Entries for locating words and elements
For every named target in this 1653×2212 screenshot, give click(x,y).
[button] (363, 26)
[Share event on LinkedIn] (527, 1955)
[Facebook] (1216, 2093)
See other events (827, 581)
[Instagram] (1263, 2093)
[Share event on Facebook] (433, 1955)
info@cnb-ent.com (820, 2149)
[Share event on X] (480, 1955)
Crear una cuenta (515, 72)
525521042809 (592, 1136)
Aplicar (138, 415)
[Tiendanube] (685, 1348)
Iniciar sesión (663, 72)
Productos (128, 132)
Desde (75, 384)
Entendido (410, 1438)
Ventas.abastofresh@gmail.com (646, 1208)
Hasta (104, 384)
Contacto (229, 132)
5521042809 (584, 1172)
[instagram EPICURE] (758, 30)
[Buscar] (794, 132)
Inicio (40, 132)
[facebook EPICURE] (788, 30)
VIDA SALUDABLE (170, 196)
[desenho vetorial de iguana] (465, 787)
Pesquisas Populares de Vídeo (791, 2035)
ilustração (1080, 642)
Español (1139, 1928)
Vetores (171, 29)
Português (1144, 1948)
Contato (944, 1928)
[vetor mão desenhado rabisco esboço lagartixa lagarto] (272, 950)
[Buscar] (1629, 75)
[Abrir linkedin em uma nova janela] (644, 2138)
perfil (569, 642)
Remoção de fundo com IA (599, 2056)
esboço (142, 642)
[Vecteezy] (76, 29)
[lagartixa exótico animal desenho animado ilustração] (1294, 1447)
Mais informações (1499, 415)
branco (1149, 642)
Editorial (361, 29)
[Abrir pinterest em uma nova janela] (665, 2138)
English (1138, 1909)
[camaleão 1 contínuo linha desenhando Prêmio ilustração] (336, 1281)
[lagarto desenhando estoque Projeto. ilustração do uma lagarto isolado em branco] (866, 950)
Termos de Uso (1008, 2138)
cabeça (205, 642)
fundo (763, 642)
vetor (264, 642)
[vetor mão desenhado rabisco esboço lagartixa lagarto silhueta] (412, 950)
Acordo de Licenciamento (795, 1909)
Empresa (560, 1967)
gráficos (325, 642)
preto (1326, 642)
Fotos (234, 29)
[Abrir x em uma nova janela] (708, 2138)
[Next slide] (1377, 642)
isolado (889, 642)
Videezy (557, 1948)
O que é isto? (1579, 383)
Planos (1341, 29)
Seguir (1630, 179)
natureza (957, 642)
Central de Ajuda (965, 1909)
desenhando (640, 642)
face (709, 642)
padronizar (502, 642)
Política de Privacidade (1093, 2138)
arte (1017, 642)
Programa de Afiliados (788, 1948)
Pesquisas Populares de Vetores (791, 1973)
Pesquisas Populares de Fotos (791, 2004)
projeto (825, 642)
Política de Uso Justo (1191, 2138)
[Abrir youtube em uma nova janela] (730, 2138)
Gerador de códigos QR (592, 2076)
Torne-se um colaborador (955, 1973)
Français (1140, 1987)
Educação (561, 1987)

### Request
Copy every entry above word for word, in the same order.

### Completed task
For every named target in this 1653×2212 screenshot, give click(x,y).
[button] (363, 26)
[Share event on LinkedIn] (527, 1955)
[Facebook] (1216, 2093)
See other events (827, 581)
[Instagram] (1263, 2093)
[Share event on Facebook] (433, 1955)
info@cnb-ent.com (820, 2149)
[Share event on X] (480, 1955)
Crear una cuenta (515, 72)
525521042809 (592, 1136)
Aplicar (138, 415)
[Tiendanube] (685, 1348)
Iniciar sesión (663, 72)
Productos (128, 132)
Desde (75, 384)
Entendido (410, 1438)
Ventas.abastofresh@gmail.com (646, 1208)
Hasta (104, 384)
Contacto (229, 132)
5521042809 (584, 1172)
[instagram EPICURE] (758, 30)
[Buscar] (794, 132)
Inicio (40, 132)
[facebook EPICURE] (788, 30)
VIDA SALUDABLE (170, 196)
[desenho vetorial de iguana] (465, 787)
Pesquisas Populares de Vídeo (791, 2035)
ilustração (1080, 642)
Español (1139, 1928)
Vetores (171, 29)
Português (1144, 1948)
Contato (944, 1928)
[vetor mão desenhado rabisco esboço lagartixa lagarto] (272, 950)
[Buscar] (1629, 75)
[Abrir linkedin em uma nova janela] (644, 2138)
perfil (569, 642)
Remoção de fundo com IA (599, 2056)
esboço (142, 642)
[Vecteezy] (76, 29)
[lagartixa exótico animal desenho animado ilustração] (1294, 1447)
Mais informações (1499, 415)
branco (1149, 642)
Editorial (361, 29)
[Abrir pinterest em uma nova janela] (665, 2138)
English (1138, 1909)
[camaleão 1 contínuo linha desenhando Prêmio ilustração] (336, 1281)
[lagarto desenhando estoque Projeto. ilustração do uma lagarto isolado em branco] (866, 950)
Termos de Uso (1008, 2138)
cabeça (205, 642)
fundo (763, 642)
vetor (264, 642)
[vetor mão desenhado rabisco esboço lagartixa lagarto silhueta] (412, 950)
Acordo de Licenciamento (795, 1909)
Empresa (560, 1967)
gráficos (325, 642)
preto (1326, 642)
Fotos (234, 29)
[Abrir x em uma nova janela] (708, 2138)
[Next slide] (1377, 642)
isolado (889, 642)
Videezy (557, 1948)
O que é isto? (1579, 383)
Planos (1341, 29)
Seguir (1630, 179)
natureza (957, 642)
Central de Ajuda (965, 1909)
desenhando (640, 642)
face (709, 642)
padronizar (502, 642)
Política de Privacidade (1093, 2138)
arte (1017, 642)
Programa de Afiliados (788, 1948)
Pesquisas Populares de Vetores (791, 1973)
Pesquisas Populares de Fotos (791, 2004)
projeto (825, 642)
Política de Uso Justo (1191, 2138)
[Abrir youtube em uma nova janela] (730, 2138)
Gerador de códigos QR (592, 2076)
Torne-se um colaborador (955, 1973)
Français (1140, 1987)
Educação (561, 1987)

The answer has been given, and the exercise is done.